◆ **REQUIRED WORK**
A) List the three factors that the article on older consumers buying medicines online says are associated with building trust among older e-commerce users.
B) According to the article on older consumers buying medicines online, how many respondents supplied the survey data that the researchers analyzed?
C) Continue the article on older consumers buying medicines online, starting after its final sentence.
[DOCUMENT PASSAGE — start]
The online pharma baby boom

The COVID-19 pandemic left few facets of life untouched tragically in so many cases. It also had a major impact on economics and shopping habits in particular. While e-commerce emerged at a time when the children of the Baby Boomer generation, Gen X, were first logging on, before the Millennials ever had a bank card and before Gen Z was even born, perhaps even before silver surfers were to be minted, it became the domain of the younger tech-savvy users. See footnote for generational definitions.

As the pandemic hit, Gen X and the Baby Boomers, many of whom had opted out after the dot-com bubble burst, found themselves opting back in out of necessity especially as online pharmaceutical platforms became de rigueur for dealing with the aches and ailments of the ageing internet players.

A study in the International Journal of Business Information Systems has looked closely at specific elements that inspire trust among older consumers, especially when purchasing medicines online. After all, this is an area of e-commerce fraught with safety concerns. Trust in this sector is more than just a buzzword. It does not matter so much if the latest gadget or fashion accessory does not live up to expectations, but when your life-saving pills and potions fall short…well, it could be game over.

It has to be emphasised that for consumers who spent decades relying on face-to-face interactions at local pharmacies, for many making the digital leap to online transactions requires overcoming a lifetime of ingrained habits. The researchers conducted a detailed analysis of survey data from 314 respondents. They used structural equation modelling, a sophisticated statistical method, to identify relationships between variables emerging from the survey answers.

The team has found that three factors are associated with reliably building trust among older e-commerce users: brand image, monetary value, and offline presence.

Brand image emerges as a powerful influence. A vendor with a strong, positive reputation can reassure wary customers by reducing perceived risks, a critical concern for individuals used to assessing products in person. Whether through word-of-mouth, advertising, or long-standing credibility, a trusted brand becomes a dead cert, if you’ll pardon the allusion.

Equally important, the team found, was value for money. Competitive pricing and well-crafted discounts are not mere enticements. For older consumers, often living on fixed incomes, such financial incentives can make online shopping more appealing and more accessible.
[DOCUMENT PASSAGE — finish]
[LISTED RECORDS — start]
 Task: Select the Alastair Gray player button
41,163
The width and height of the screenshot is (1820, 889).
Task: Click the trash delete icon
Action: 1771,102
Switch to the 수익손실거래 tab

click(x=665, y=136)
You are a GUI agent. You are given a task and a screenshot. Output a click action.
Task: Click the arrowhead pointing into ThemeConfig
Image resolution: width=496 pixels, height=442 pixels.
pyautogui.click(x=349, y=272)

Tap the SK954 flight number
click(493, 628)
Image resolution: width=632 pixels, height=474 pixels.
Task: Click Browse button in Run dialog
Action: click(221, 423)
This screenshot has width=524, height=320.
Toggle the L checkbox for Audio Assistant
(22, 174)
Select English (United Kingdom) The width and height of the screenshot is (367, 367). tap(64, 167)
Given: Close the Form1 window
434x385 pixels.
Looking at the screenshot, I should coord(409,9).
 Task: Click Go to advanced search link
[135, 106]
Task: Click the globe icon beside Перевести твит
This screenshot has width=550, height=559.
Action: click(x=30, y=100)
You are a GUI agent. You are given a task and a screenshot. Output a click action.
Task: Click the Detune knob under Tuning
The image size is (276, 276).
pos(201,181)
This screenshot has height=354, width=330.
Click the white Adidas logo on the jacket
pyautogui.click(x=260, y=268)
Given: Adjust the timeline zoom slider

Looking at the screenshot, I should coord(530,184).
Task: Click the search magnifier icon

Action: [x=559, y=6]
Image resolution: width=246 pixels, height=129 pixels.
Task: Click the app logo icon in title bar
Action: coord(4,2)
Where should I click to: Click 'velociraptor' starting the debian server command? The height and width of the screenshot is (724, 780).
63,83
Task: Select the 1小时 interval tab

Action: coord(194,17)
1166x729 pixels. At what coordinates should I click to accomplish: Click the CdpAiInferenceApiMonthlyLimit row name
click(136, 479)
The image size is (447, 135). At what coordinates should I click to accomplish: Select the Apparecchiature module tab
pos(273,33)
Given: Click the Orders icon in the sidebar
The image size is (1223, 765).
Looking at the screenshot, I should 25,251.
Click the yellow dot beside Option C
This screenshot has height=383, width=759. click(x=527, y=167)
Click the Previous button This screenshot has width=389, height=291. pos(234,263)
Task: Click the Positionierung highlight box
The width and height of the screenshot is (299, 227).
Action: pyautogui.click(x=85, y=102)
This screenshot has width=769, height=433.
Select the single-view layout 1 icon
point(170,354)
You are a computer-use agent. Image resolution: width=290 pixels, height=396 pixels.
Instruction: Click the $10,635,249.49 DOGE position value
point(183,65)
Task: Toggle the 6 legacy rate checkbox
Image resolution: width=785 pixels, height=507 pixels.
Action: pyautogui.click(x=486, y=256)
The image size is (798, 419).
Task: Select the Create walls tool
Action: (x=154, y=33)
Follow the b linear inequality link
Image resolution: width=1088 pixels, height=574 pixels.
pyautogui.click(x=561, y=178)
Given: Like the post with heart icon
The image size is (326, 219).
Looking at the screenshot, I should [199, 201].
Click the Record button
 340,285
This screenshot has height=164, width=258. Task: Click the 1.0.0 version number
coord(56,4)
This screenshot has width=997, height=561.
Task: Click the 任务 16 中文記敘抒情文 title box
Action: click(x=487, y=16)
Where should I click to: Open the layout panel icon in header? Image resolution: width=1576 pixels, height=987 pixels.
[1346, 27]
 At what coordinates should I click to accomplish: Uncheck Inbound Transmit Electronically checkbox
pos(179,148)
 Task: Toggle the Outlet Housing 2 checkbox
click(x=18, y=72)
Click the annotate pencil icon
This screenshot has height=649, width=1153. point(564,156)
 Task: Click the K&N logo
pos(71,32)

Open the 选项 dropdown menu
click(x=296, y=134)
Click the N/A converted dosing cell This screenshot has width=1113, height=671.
[LISTED RECORDS — finish]
◆ **EXERCISE ANSWERS**
A) Brand image, monetary value, and offline presence.

B) 314 respondents.

C)
Finally, the existence of a physical shop, somewhere in town or a not-too-distant location, offers additional reassurance. An offline location tethers the online operation to the real world. This makes it tangible and legitimate, almost suggesting that if one really had to, one could drive to the shop and discuss any concerns face to face with the manager. Ultimately, this notion bridges any gap in the trust might one have in a virtual as opposed to a physical shop.

What began as a necessary adjustment during the pandemic, is evolving into a permanent shift, with many older shoppers who may well not have had a prior digital life, proving that it can be, for them just as with any Gen Z, all about the clicks.

Maddodi, B., Shetty, D.K., Tatkar, N.S., Parthasarathy, K., Shridutt, B., Prasad, S.K., Pavithra, S., Naik, N., Mahdaviamiri, D. and Patil, V. (2025) ‘Factors influencing online purchase decisions of pharmaceutical products by baby boomers: mediating effect of consumer behaviour and attitude on trust development’, Int. J. Business Information Systems, Vol. 48, No. 1, pp.118–135.


Footnote

Recent generations are loosely defined as having been born in the following periods, although the boundaries are not demographically as precise and in some literature, they may be broader. For instance, some researchers define the Millennials as simply spanning those born in the early 1980s to the early 2000s. The same is true for all generations cited, there are variations depending specific sources.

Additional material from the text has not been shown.